What Is the Outlook for U.S. Crude Oil Prices as Wartime Risks Diminish?

By Patricia Miller

Jun 17, 2026

2 min read

The wartime risk premium that drove U.S. crude oil prices higher is fading as tensions ease, stabilizing oil markets and future price projections.

#What Is Happening to the Wartime Risk Premium in Oil Prices?

The wartime risk premium that previously influenced U.S. crude oil prices has begun to fade away. Recent analysis indicates that this premium, which at its highest contributed an approximate $4 increase per barrel, has largely dissipated as geopolitical tensions in the Middle East have relaxed. Following a period of high volatility where oil prices dramatically increased due to concerns over potential supply disruptions, we are now witnessing a retreat as diplomatic efforts have significantly diminished these fears.

Market participants currently view the oil supply situation as more stable.
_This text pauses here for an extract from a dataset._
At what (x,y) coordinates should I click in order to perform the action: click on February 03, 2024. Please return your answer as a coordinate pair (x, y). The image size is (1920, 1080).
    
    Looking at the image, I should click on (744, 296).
This assessment aligns with forecasts from leading financial institutions, including BloombergNEF and J.P. Morgan, which predict that crude prices may average between $55 and $60 per barrel by 2026, given no major disruptions occur.

#What Should Investors Take Away from This?
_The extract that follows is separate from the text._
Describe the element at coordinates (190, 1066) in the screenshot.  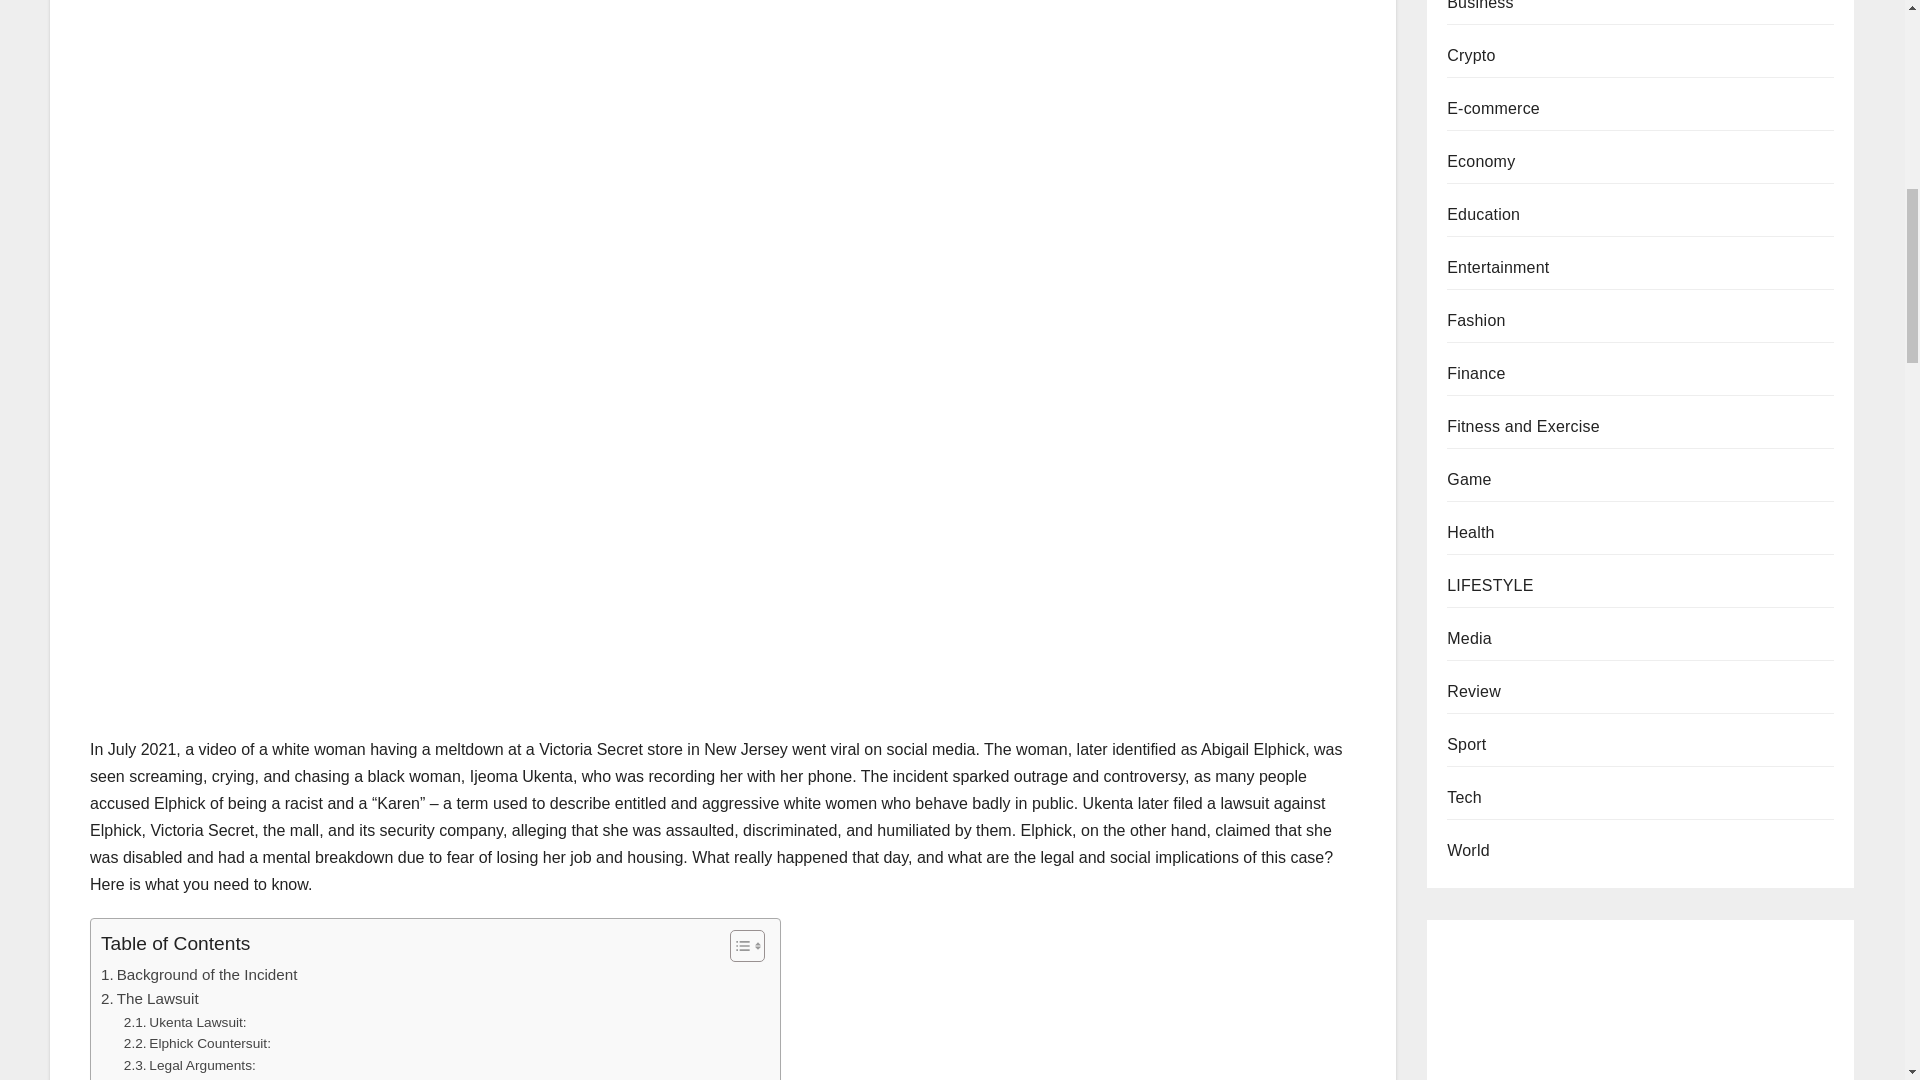
I see `Legal Arguments:` at that location.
Investors should note that the reduction in the wartime risk premium corresponds with market indicators showing less likelihood for crude oil to reach new record highs. The easing geopolitical situation in the Middle East seems to be playing a key role in stabilizing crude oil prices.
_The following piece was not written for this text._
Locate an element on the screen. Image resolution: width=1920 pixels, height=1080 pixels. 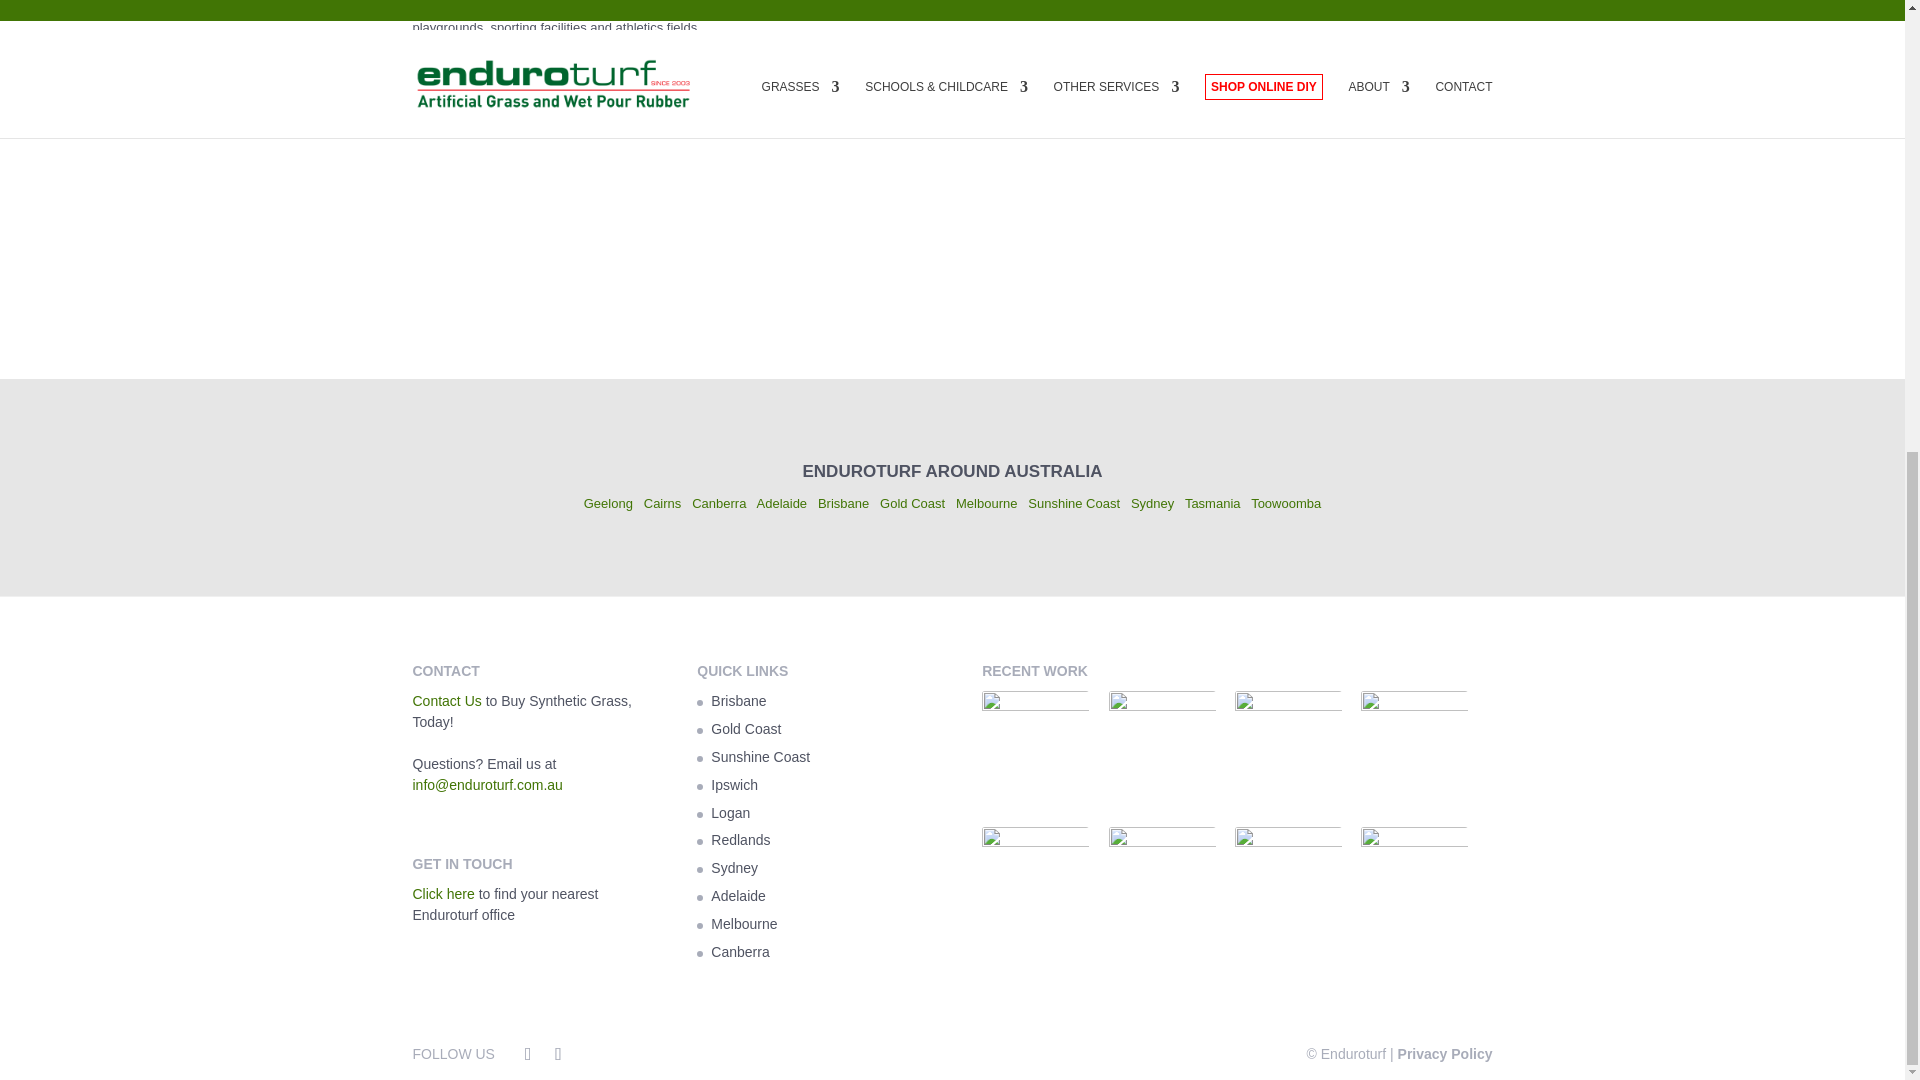
Cairns is located at coordinates (662, 502).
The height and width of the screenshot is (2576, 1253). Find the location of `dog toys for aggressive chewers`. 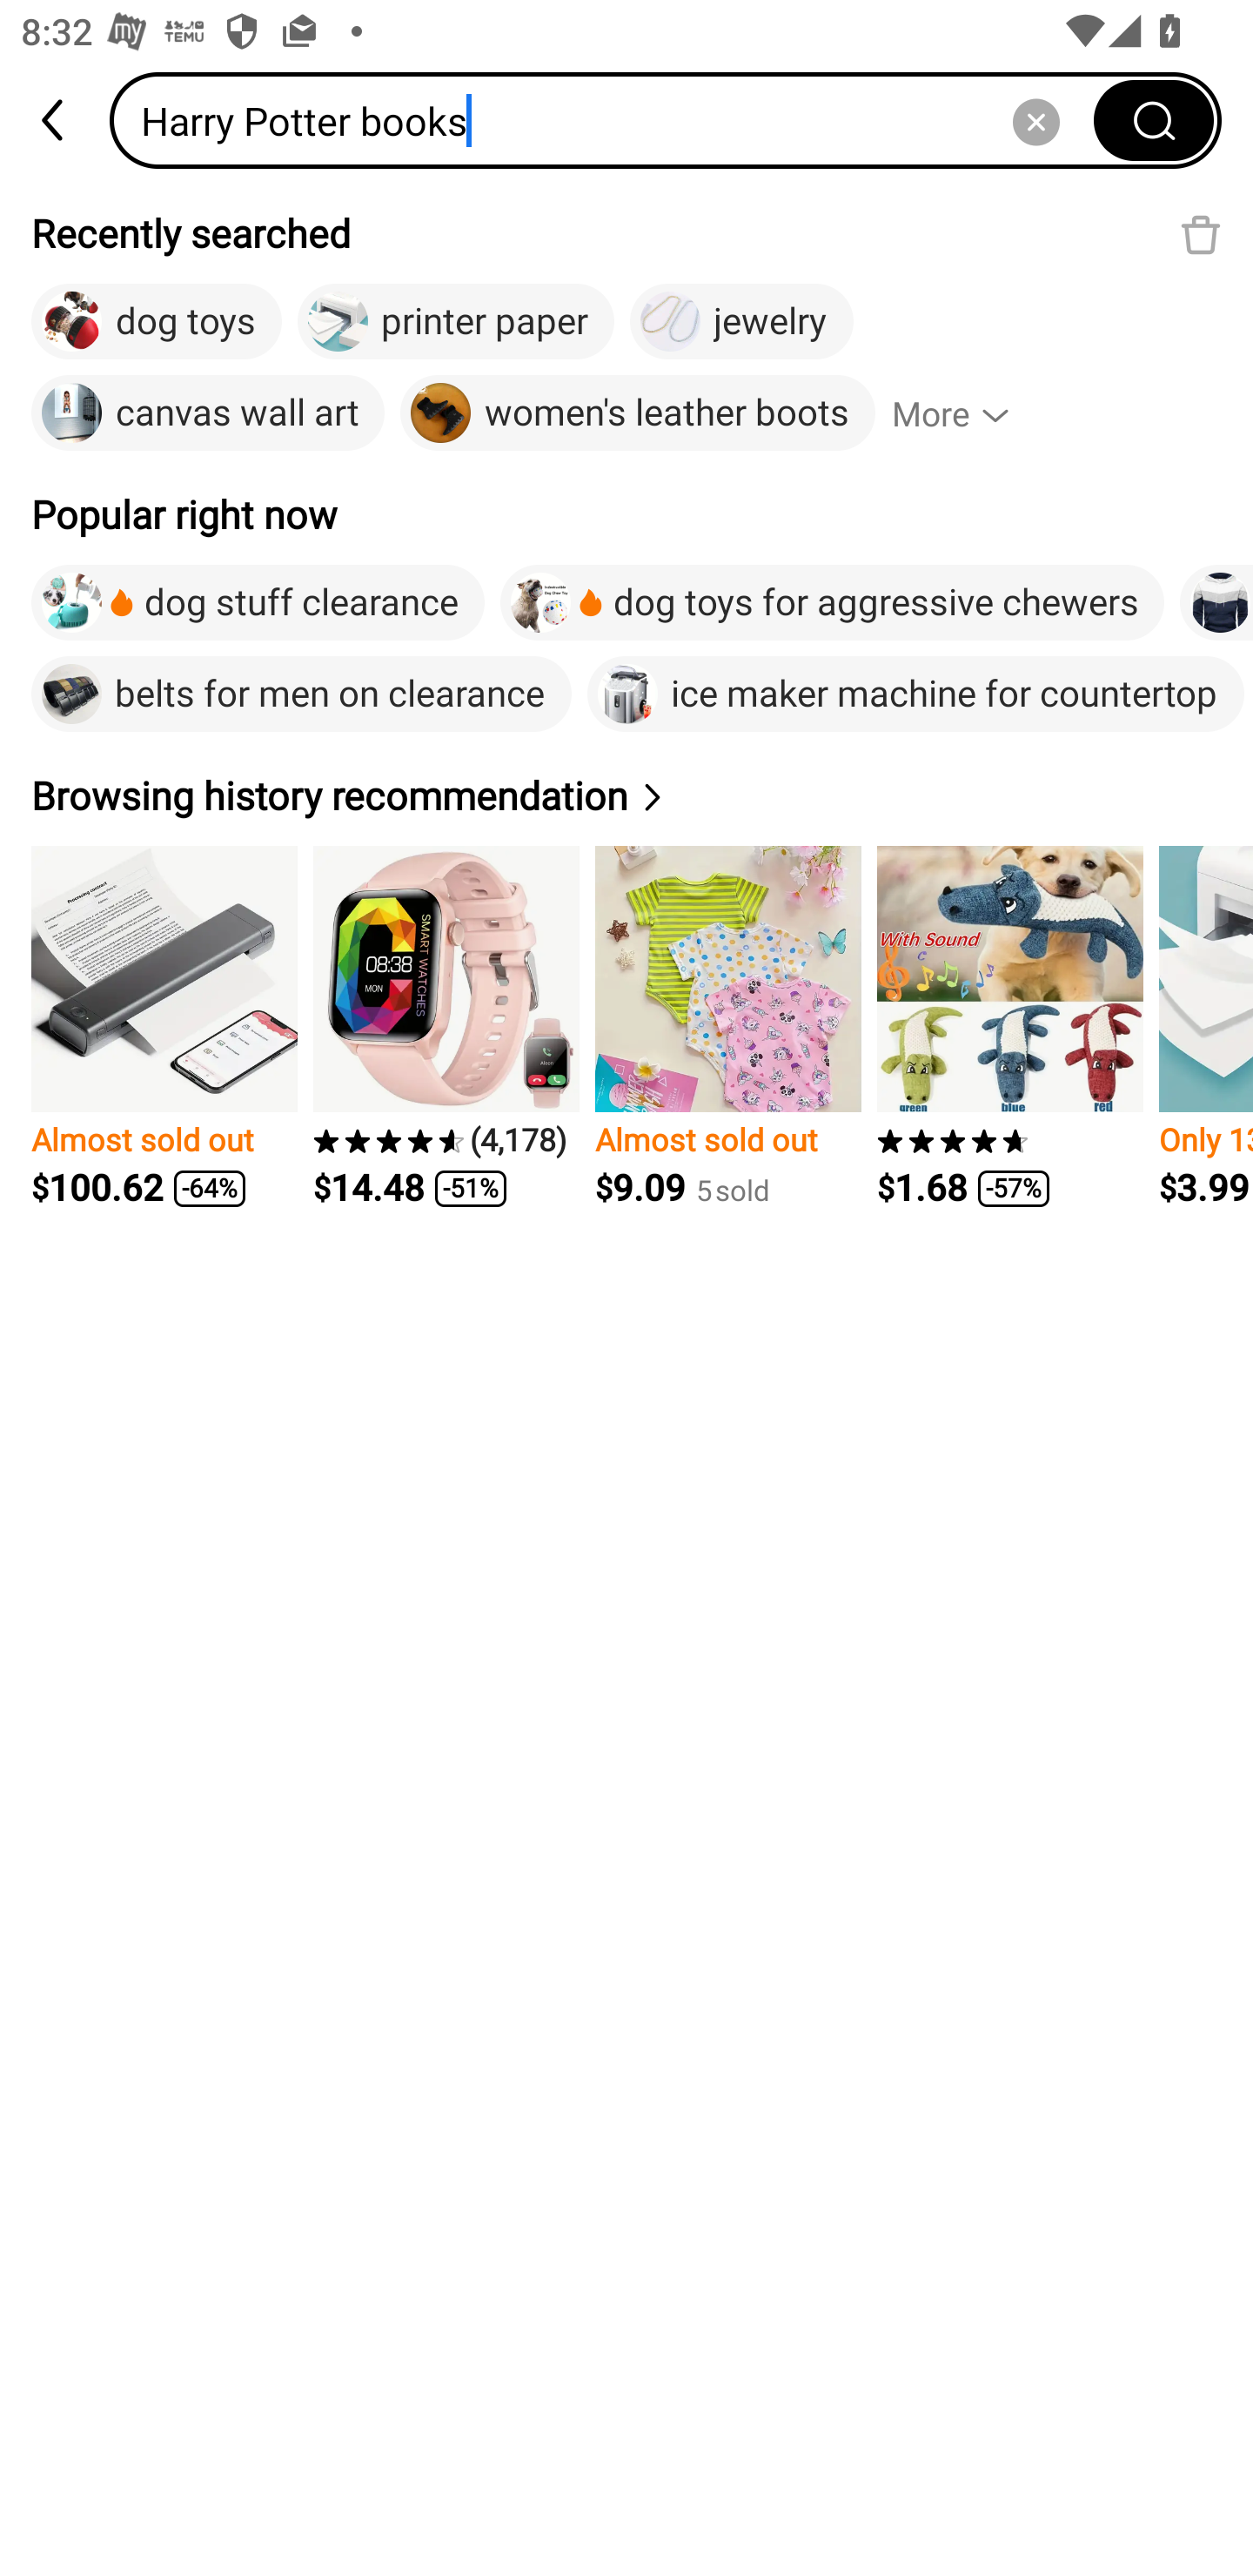

dog toys for aggressive chewers is located at coordinates (832, 602).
Furthermore, market expectations for crude oil’s future performance are adjusting. Evidence of this adjustment is seen in decreasing probabilities for significant price spikes in both September and December of 2026.

#Who Should Be Monitored Moving Forward?

It is important to pay attention to the moves of influential figures in the energy sector, such as OPEC's Secretary General and the Saudi Minister of Energy. Any unforeseen geopolitical incidents or changes in production levels could significantly sway market sentiment. As developments unfold, it becomes essential to follow updates concerning diplomacy and the state of the supply chain, as announcements from major oil-producing nations or organizations could further impact pricing dynamics.

Important Notice And Disclaimer

This article does not provide any financial advice and is not a recommendation to deal in any securities or product. Investments may fall in value and an investor may lose some or all of their investment. Past performance is not an indicator of future performance.